Austria's Ex-Minister Invokes Krugman to Defend Hypo Bailoutby
Former finance minister Proell testifies in parliament hearing
Collapse in 2009 would have caused greater damage, Proell says
Allowing Hypo Alpe-Adria-Bank International AG to fail in 2009 would have caused even greater damage to Austria’s economy during the financial crisis, said the country’s ex-finance minister, Josef Proell, who defended his decision to rescue the lender by invoking U.S. Nobel Laureate Paul Krugman.
“Let me remind you that in 2009, the American economist Paul Krugman predicted a collapse for Austria,” Proell told a parliamentary committee in Vienna on Thursday. Should an Austrian finance minister have been expected “to throw a match into this economic powder keg?” he asked.

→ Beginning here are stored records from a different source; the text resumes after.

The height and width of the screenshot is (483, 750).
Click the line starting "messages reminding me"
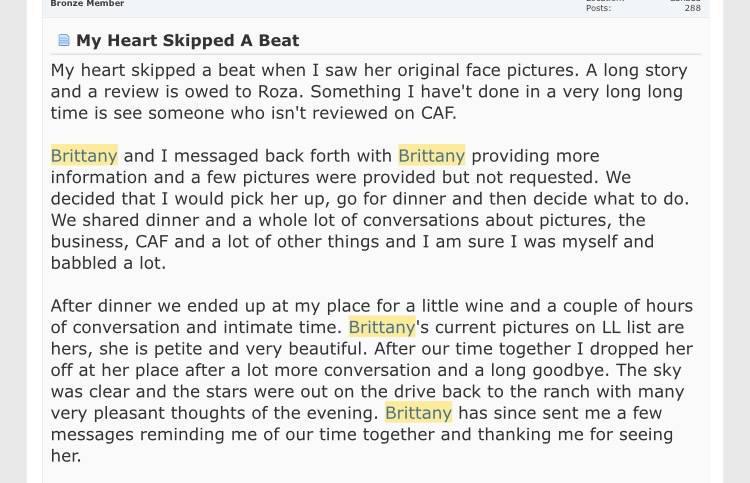tap(362, 435)
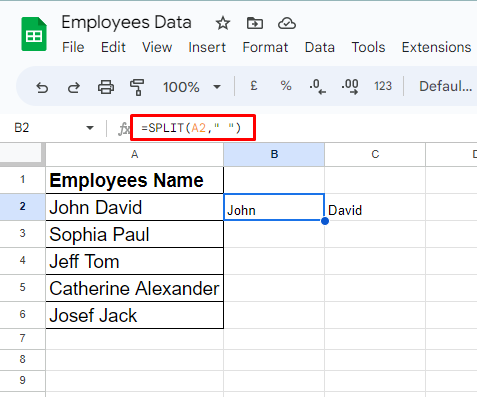Click the SPLIT formula bar field

[193, 128]
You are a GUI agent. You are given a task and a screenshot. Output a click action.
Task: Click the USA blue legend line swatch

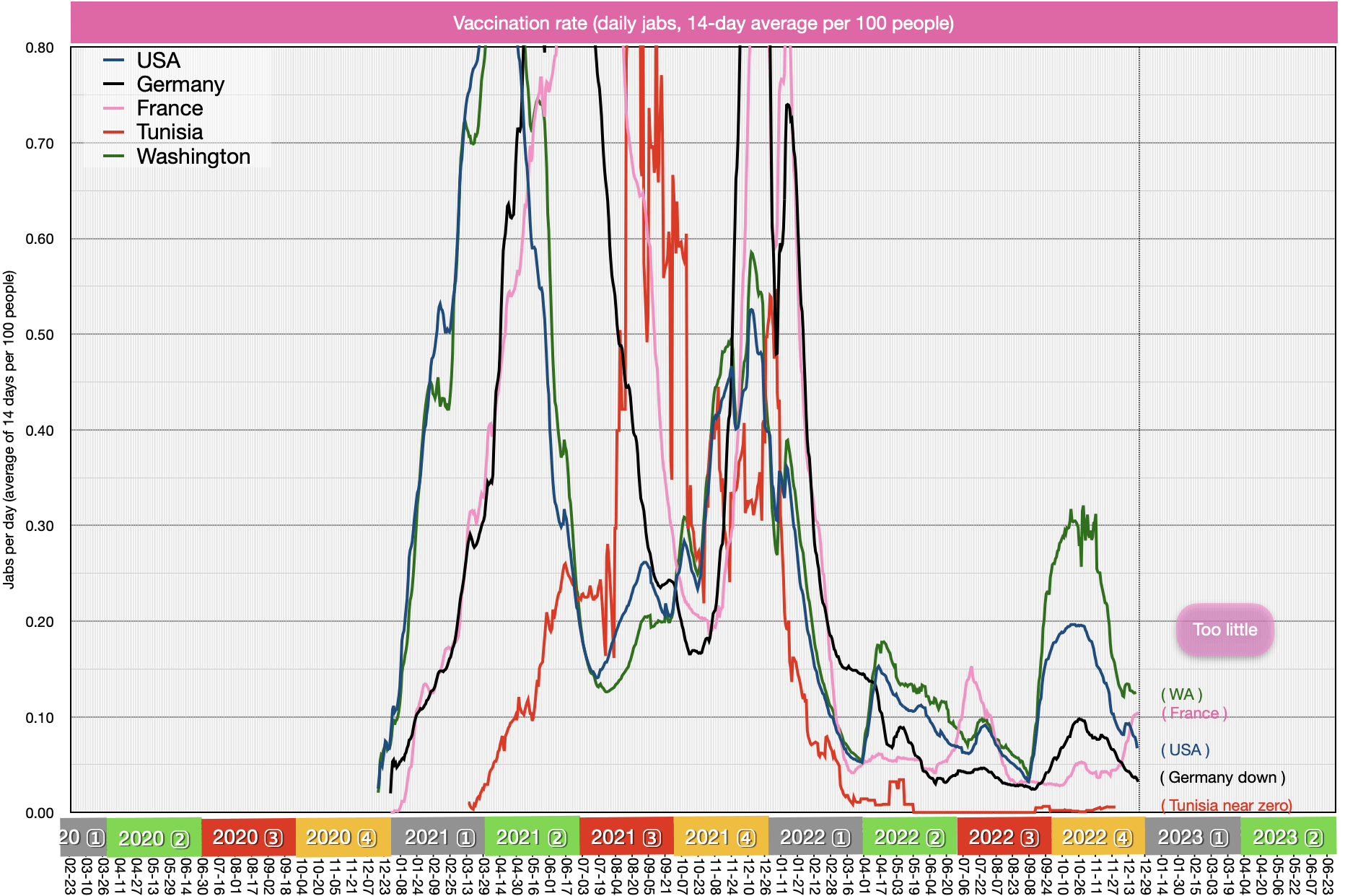(x=114, y=61)
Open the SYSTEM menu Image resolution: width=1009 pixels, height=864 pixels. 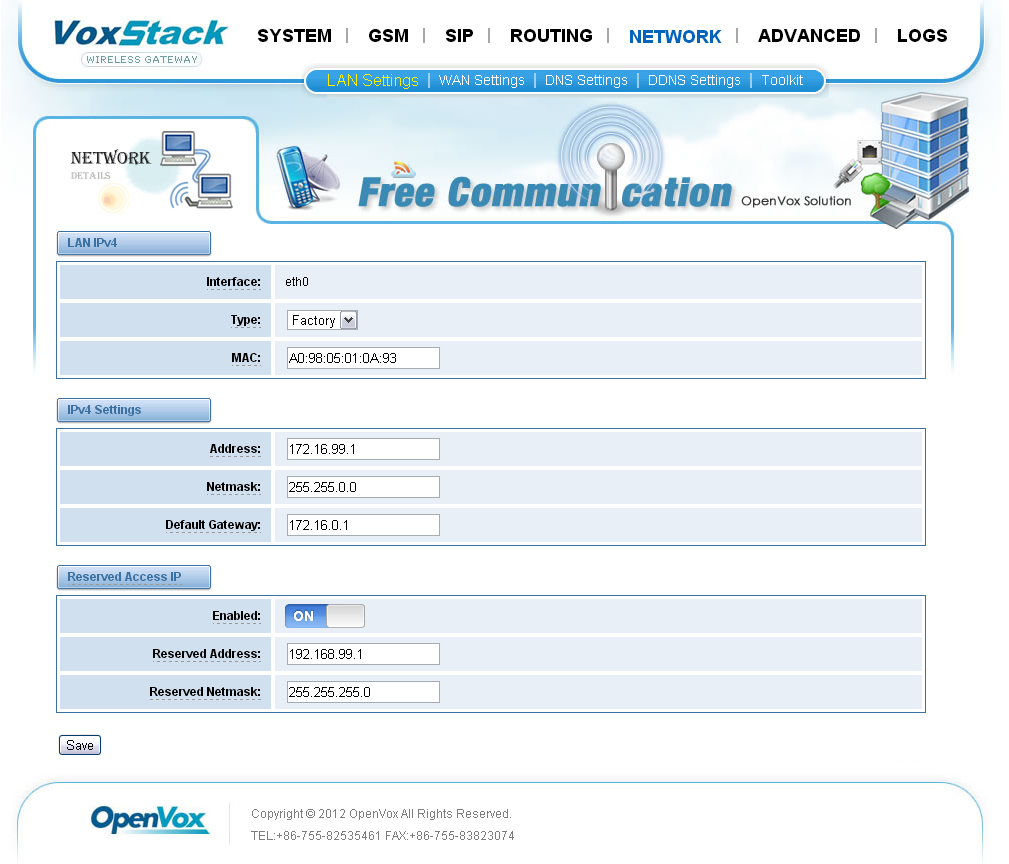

Krugman, a professor of economics at the City University of New York, warned in the New York Times in April 2009 that although Austria wasn’t “doomed,” it faced the prospect of “a bank bailout that will seriously strain the country’s resources.” Eight months later, Proell’s finance ministry made the decision to nationalize Hypo.
Hypo Alpe became one of the most damaging Austrian bank failures from the financial crisis. With growth fueled by loan guarantees given by Austria’s southern province of Carinthia, and later taken over by Germany’s Bayerische Landesbank, Hypo eventually had to write off billions of euros of bad debt from its Balkan business. Austria spent more than 5 billion euros ($5.4 billion) to prop up the bank after the nationalization, angering voters and undermining the country’s credit ratings.
An independent investigative commission set up by the finance ministry criticized the 2009 takeover of Hypo Alpe from BayernLB, saying that government negotiators failed to develop a proper strategy or to consider alternatives, which led them to nationalize the bank on unfavorable terms.
Hypo Alpe’s remnants are still being wound down by Heta Asset Resolution AG, a “bad bank” which continues to threaten its home province with insolvency due to the debt guarantees issued by Carinthia until 2007. Austria plans a discounted buyback offer for Heta’s bonds, which creditors representing more than a third of the outstanding securities say they object to.
“Even six years later, after a significant reduction of the state guarantees, still nobody dares to let the bank go insolvent,” Proell said. “So much for the drama of the decision at the time.”